Now population pressures in Sydney have extended to Bathurst: 14pc of families in the Bathurst local government area suffer housing stress, among the highest in inland NSW.
The cost of housing is driven largely by demand: increased population growth (mainly net overseas migration, but also natural increase), speculative investment in housing due to negative gearing and capital gains tax discounts, and in recent times, to a small extent, historically low interest rates.
For many years, both sides of politics have been spruiking a "big Australia" with no evidence that it will increase our overall prosperity.
The evidence points the other way in the form of a decreasing GDP per capita, flat wage growth, a decline in material living standards. We are also having problems dealing with social problems like suicide and domestic violence.
Buying and selling houses, for those who can afford it, is not a very clever way of creating wealth.
How to solve this problem? We could increase supply. Build more and more very expensive developments on prime agricultural land like that at Eglinton.
This would lead to more and more traffic congestion, wasted fuel and less time to exercise, go shopping, prepare proper meals, get children organised for sport and so on.
There would be more stress all around on top of the worry of finding an extra $80,000 for a block of land as noted in last week's paper.
Young people still wouldn't be able to save a deposit for a house.
One way to secure cheaper housing would be by establishing small clusters of houses on larger lots in areas near the city but not on prime agricultural land.
These lots could be much, much cheaper by not being connected to underground power, sewer, reticulated water or having kerbs and gutters: all the things which make urban housing lots expensive.
Advances in technology (solar panels/batteries, 5G communications) in the coming years, together with large rainwater tanks, would make this a real possibility.
A better way would be to work on the demand side: stabilise the size of our population.
Bathurst (urban population 35,000) doesn't need to be a bigger city to be prosperous.
Consider Tamworth (43,000), Wagga (55,000) and Mildura (50,000).
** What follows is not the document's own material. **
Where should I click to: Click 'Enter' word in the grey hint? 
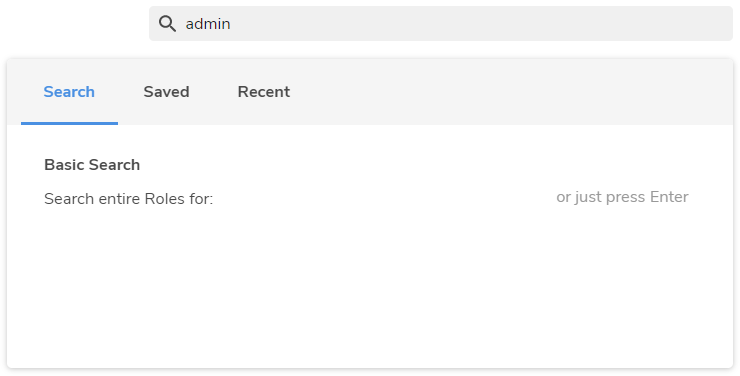pyautogui.click(x=669, y=197)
Are those cities more prosperous than Bathurst due to their larger size?
Take health facilities. Wagga has three MRI machines. Moruya and Bega have one MRI machine each, but only 4000 people. Orange has two with the same population as Bathurst (only one MRI machine).
Clearly, population size has no bearing on whether or not a regional city has adequate medical facilities.
Recent well-publicised events in Bathurst only confirm this.
If we stabilise our population we probably won't need to raise the dam wall or build another river crossing. That would cost $300-$500 million - maybe more given that it is going to cost $110 million just to widen the highway from Kelso to Raglan from two to four lanes.
Council's 2040 Community Strategic Plan reported: "When asked about the best thing about living (or visiting, working or studying) in the Bathurst Region, key themes were family-friendly atmosphere and sense of community; weather, beautiful natural landscape and clean environment; small country town appeal; affordable, quality country lifestyle."
Do we still have those things?
Do we really want more of the downsides of living in a big city with fewer of the things we said we wanted?